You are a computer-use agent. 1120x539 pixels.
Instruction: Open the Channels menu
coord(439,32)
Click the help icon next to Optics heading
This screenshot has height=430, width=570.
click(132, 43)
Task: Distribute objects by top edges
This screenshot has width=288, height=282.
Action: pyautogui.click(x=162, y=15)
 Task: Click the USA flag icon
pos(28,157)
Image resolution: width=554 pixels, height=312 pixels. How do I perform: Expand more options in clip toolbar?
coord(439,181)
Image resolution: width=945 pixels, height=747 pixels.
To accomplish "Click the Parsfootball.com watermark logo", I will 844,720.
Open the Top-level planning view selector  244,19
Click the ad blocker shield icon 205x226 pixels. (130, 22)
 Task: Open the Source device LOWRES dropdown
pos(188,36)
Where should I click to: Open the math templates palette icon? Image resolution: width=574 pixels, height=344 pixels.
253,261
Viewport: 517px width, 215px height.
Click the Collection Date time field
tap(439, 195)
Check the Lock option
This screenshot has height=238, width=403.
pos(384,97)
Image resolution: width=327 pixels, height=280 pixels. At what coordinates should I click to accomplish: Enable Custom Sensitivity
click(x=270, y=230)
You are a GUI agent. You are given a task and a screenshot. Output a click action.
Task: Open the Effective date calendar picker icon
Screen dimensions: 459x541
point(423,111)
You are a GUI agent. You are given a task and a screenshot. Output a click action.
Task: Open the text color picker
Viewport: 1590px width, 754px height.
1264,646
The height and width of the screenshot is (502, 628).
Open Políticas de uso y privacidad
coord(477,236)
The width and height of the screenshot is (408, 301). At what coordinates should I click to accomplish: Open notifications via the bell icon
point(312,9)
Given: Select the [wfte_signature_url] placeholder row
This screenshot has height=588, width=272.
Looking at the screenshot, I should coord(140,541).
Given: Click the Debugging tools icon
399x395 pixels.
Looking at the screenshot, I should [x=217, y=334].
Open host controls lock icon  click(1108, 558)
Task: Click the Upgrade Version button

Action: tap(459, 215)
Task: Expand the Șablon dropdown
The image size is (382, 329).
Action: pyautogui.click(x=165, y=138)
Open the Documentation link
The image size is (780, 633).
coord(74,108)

-- Task item --
Copy out the data in full, exactly.

-- The answer --
You are a computer-use agent. 1120x539 pixels.
Instruction: Open the Channels menu
coord(439,32)
Click the help icon next to Optics heading
This screenshot has height=430, width=570.
click(132, 43)
Task: Distribute objects by top edges
This screenshot has width=288, height=282.
Action: pyautogui.click(x=162, y=15)
 Task: Click the USA flag icon
pos(28,157)
Image resolution: width=554 pixels, height=312 pixels. How do I perform: Expand more options in clip toolbar?
coord(439,181)
Image resolution: width=945 pixels, height=747 pixels.
To accomplish "Click the Parsfootball.com watermark logo", I will 844,720.
Open the Top-level planning view selector  244,19
Click the ad blocker shield icon 205x226 pixels. (130, 22)
 Task: Open the Source device LOWRES dropdown
pos(188,36)
Where should I click to: Open the math templates palette icon? Image resolution: width=574 pixels, height=344 pixels.
253,261
Viewport: 517px width, 215px height.
Click the Collection Date time field
tap(439, 195)
Check the Lock option
This screenshot has height=238, width=403.
pos(384,97)
Image resolution: width=327 pixels, height=280 pixels. At what coordinates should I click to accomplish: Enable Custom Sensitivity
click(x=270, y=230)
You are a GUI agent. You are given a task and a screenshot. Output a click action.
Task: Open the Effective date calendar picker icon
Screen dimensions: 459x541
point(423,111)
You are a GUI agent. You are given a task and a screenshot. Output a click action.
Task: Open the text color picker
Viewport: 1590px width, 754px height.
1264,646
The height and width of the screenshot is (502, 628).
Open Políticas de uso y privacidad
coord(477,236)
The width and height of the screenshot is (408, 301). At what coordinates should I click to accomplish: Open notifications via the bell icon
point(312,9)
Given: Select the [wfte_signature_url] placeholder row
This screenshot has height=588, width=272.
Looking at the screenshot, I should coord(140,541).
Given: Click the Debugging tools icon
399x395 pixels.
Looking at the screenshot, I should [x=217, y=334].
Open host controls lock icon  click(1108, 558)
Task: Click the Upgrade Version button

Action: tap(459, 215)
Task: Expand the Șablon dropdown
The image size is (382, 329).
Action: pyautogui.click(x=165, y=138)
Open the Documentation link
The image size is (780, 633).
coord(74,108)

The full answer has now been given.